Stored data
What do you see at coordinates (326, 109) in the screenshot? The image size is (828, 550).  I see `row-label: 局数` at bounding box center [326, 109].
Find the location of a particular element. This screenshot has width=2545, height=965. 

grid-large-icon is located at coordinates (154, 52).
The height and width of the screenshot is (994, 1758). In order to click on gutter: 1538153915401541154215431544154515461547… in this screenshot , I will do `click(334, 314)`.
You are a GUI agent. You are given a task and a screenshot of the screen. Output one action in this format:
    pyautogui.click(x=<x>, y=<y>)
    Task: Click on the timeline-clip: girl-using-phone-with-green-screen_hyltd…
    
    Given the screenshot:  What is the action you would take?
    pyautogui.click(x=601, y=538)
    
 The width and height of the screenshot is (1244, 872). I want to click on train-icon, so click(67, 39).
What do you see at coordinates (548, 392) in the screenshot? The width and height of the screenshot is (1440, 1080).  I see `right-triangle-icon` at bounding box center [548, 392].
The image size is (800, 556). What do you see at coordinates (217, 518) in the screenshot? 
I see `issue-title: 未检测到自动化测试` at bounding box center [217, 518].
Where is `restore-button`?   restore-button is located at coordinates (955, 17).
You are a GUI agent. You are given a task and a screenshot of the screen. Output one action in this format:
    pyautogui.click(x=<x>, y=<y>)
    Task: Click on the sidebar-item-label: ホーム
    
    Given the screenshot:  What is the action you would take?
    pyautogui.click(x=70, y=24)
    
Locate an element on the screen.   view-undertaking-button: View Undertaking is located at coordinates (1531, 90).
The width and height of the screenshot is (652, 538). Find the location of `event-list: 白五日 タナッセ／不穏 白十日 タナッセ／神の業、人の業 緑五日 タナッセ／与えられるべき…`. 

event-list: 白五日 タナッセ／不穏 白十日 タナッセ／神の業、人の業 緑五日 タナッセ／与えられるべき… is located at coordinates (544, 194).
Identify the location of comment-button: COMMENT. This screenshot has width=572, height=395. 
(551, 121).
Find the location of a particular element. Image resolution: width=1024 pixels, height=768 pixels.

The task = Retype all of the lines above character for character, from the first through the last.

Reply to the task =
What do you see at coordinates (326, 109) in the screenshot? The image size is (828, 550).  I see `row-label: 局数` at bounding box center [326, 109].
Find the location of a particular element. This screenshot has width=2545, height=965. 

grid-large-icon is located at coordinates (154, 52).
The height and width of the screenshot is (994, 1758). In order to click on gutter: 1538153915401541154215431544154515461547… in this screenshot , I will do `click(334, 314)`.
You are a GUI agent. You are given a task and a screenshot of the screen. Output one action in this format:
    pyautogui.click(x=<x>, y=<y>)
    Task: Click on the timeline-clip: girl-using-phone-with-green-screen_hyltd…
    
    Given the screenshot:  What is the action you would take?
    pyautogui.click(x=601, y=538)
    
 The width and height of the screenshot is (1244, 872). I want to click on train-icon, so click(67, 39).
What do you see at coordinates (548, 392) in the screenshot? The width and height of the screenshot is (1440, 1080).  I see `right-triangle-icon` at bounding box center [548, 392].
The image size is (800, 556). What do you see at coordinates (217, 518) in the screenshot? 
I see `issue-title: 未检测到自动化测试` at bounding box center [217, 518].
Where is `restore-button`?   restore-button is located at coordinates (955, 17).
You are a GUI agent. You are given a task and a screenshot of the screen. Output one action in this format:
    pyautogui.click(x=<x>, y=<y>)
    Task: Click on the sidebar-item-label: ホーム
    
    Given the screenshot:  What is the action you would take?
    pyautogui.click(x=70, y=24)
    
Locate an element on the screen.   view-undertaking-button: View Undertaking is located at coordinates (1531, 90).
The width and height of the screenshot is (652, 538). Find the location of `event-list: 白五日 タナッセ／不穏 白十日 タナッセ／神の業、人の業 緑五日 タナッセ／与えられるべき…`. 

event-list: 白五日 タナッセ／不穏 白十日 タナッセ／神の業、人の業 緑五日 タナッセ／与えられるべき… is located at coordinates (544, 194).
Identify the location of comment-button: COMMENT. This screenshot has width=572, height=395. 
(551, 121).
Find the location of a particular element. Image resolution: width=1024 pixels, height=768 pixels.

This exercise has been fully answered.